* [Rows]
● ● ● ● ●

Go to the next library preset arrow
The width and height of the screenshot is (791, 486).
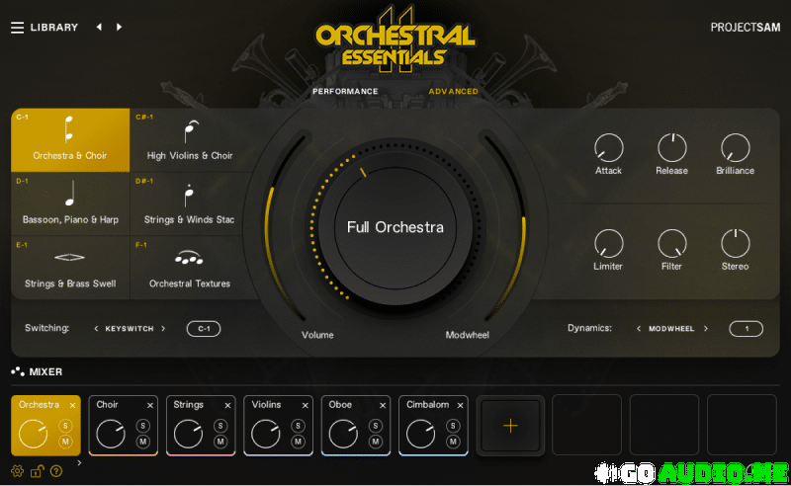[x=120, y=28]
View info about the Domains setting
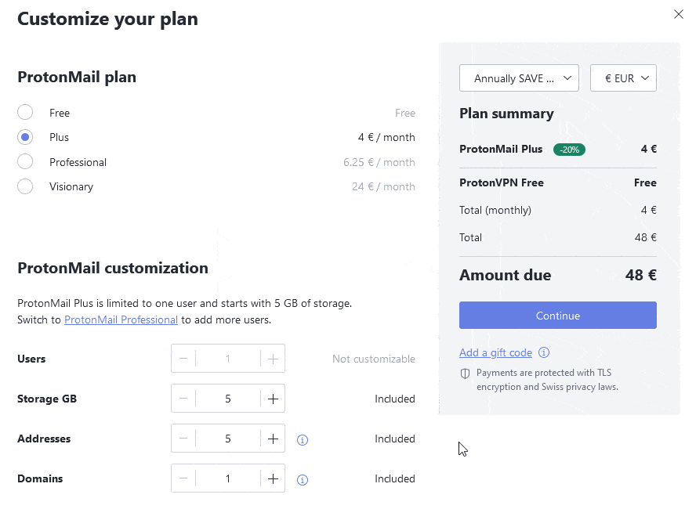Viewport: 685px width, 509px height. 303,479
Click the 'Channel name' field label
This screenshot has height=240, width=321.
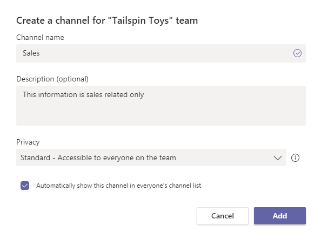pyautogui.click(x=40, y=37)
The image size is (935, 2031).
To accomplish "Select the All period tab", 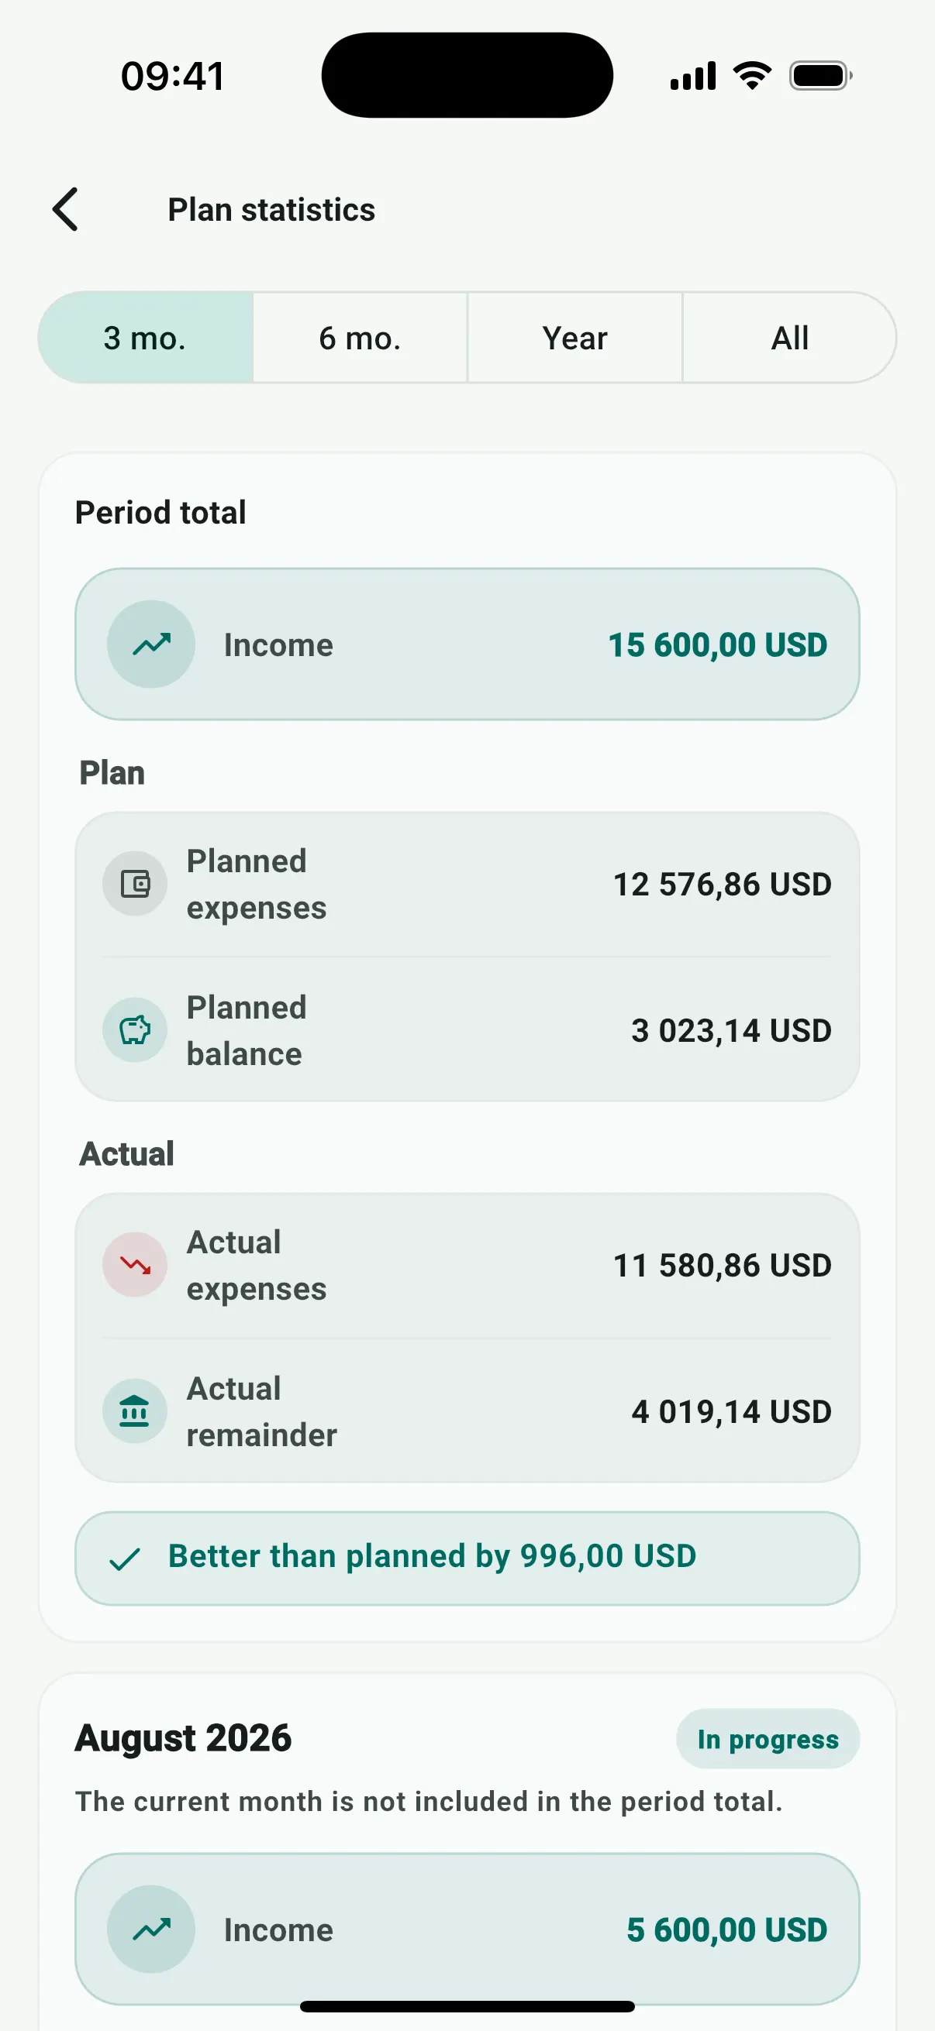I will 789,338.
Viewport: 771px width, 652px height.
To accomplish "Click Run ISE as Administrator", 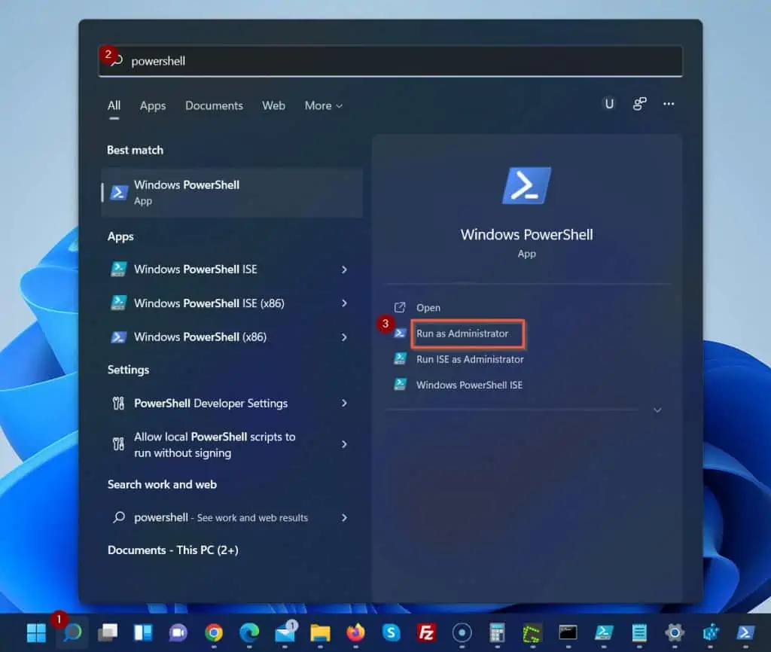I will (470, 359).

● ● ● ● ●

* [Aim of the task]
Reproduce the lines word for word, beginning at the line that contains "View info about the Domains setting" and ending with the line that contains "pyautogui.click(x=40, y=37)", both included. Omit the pictures.

* [Correct result]
View info about the Domains setting
Viewport: 685px width, 509px height. 303,479
Click the 'Channel name' field label
This screenshot has height=240, width=321.
pyautogui.click(x=40, y=37)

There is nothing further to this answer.